_Data shown_:
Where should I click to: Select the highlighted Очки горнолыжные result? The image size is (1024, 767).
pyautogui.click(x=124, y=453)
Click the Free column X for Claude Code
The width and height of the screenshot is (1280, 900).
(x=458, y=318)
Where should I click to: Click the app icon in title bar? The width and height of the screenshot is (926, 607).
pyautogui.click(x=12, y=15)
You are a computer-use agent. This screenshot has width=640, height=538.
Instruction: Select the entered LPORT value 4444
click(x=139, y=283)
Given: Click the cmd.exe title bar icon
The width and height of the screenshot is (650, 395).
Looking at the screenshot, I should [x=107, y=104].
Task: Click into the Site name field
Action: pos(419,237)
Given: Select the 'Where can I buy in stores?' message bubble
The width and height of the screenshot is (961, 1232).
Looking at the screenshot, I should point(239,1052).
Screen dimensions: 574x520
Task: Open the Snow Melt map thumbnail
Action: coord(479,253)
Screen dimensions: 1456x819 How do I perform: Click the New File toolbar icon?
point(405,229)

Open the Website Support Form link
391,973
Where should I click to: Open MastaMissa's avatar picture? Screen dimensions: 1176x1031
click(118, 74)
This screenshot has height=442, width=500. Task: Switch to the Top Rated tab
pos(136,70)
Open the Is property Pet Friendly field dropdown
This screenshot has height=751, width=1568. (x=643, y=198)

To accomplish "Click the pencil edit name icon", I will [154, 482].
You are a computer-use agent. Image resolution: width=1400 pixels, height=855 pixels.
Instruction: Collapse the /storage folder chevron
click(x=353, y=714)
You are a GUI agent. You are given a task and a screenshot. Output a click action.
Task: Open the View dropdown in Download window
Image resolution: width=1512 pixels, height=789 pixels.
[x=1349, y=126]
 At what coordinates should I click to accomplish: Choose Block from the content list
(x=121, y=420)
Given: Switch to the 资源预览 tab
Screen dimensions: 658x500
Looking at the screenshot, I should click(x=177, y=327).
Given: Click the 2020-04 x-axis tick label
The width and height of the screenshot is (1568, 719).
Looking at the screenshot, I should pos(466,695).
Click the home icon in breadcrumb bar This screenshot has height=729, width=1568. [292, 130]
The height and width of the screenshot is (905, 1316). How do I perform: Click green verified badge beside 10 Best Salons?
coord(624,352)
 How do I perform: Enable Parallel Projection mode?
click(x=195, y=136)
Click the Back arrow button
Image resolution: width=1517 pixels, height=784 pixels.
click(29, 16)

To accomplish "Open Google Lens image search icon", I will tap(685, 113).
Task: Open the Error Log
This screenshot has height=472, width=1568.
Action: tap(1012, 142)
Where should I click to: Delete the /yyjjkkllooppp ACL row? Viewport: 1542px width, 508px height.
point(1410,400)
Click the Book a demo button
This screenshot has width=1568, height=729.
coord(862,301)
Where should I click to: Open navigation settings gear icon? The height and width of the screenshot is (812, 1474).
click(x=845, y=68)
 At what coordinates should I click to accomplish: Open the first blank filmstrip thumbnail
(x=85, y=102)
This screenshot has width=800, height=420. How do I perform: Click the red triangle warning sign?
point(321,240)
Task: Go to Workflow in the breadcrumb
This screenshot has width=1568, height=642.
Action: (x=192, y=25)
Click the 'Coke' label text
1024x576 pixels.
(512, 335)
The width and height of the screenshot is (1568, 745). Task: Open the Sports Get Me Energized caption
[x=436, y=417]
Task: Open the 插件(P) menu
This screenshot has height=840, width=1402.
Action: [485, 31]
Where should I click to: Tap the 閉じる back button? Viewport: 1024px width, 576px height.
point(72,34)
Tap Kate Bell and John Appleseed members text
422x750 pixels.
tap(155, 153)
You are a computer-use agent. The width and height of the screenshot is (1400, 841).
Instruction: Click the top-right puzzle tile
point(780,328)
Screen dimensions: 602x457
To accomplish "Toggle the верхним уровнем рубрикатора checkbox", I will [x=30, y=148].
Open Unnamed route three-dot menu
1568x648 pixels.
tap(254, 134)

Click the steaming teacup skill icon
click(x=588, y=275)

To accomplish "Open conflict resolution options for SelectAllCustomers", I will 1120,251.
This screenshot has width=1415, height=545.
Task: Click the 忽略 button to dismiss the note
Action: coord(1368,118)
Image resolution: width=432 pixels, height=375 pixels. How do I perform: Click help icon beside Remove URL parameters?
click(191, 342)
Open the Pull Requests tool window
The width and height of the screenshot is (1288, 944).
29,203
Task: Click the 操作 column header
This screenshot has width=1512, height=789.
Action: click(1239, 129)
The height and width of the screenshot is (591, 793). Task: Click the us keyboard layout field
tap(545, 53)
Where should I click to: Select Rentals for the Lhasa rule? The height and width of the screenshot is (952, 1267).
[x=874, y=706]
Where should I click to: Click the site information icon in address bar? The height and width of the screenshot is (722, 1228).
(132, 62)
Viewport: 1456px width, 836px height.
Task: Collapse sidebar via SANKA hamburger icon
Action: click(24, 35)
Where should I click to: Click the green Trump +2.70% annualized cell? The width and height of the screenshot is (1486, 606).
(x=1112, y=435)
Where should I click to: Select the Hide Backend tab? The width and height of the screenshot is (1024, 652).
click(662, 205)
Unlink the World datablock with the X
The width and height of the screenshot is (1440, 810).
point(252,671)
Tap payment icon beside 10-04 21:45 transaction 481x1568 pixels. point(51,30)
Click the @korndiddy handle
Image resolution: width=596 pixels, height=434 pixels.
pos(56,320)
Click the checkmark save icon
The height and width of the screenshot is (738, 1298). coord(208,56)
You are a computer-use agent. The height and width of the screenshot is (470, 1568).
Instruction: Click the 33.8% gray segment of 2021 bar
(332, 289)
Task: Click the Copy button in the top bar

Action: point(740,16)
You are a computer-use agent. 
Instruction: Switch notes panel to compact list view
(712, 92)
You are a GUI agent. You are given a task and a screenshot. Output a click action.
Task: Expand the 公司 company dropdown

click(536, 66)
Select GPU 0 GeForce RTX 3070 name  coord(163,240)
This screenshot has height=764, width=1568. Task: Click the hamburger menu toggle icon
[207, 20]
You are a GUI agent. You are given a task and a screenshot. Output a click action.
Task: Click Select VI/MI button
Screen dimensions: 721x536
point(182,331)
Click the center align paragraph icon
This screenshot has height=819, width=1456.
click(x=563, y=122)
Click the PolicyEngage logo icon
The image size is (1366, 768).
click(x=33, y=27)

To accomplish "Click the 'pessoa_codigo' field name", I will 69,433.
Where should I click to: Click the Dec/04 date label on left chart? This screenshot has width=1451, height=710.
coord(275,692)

_Exercise instructions_: Rewrite the lines above, from the line with "This screenshot has height=442, width=500." to the line with "will [154, 482].", as a two-column CSV with the headers instruction and answer. Give one row for each thing to be done, with its answer beside it, and put each in a single quoted field with line breaks replaced by spaces.

_Response to this exercise_:
instruction,answer
"This screenshot has height=442, width=500. Task: Switch to the Top Rated tab","pos(136,70)"
"Open the Is property Pet Friendly field dropdown","This screenshot has height=751, width=1568. (x=643, y=198)"
"To accomplish ""Click the pencil edit name icon"",","I will [154, 482]."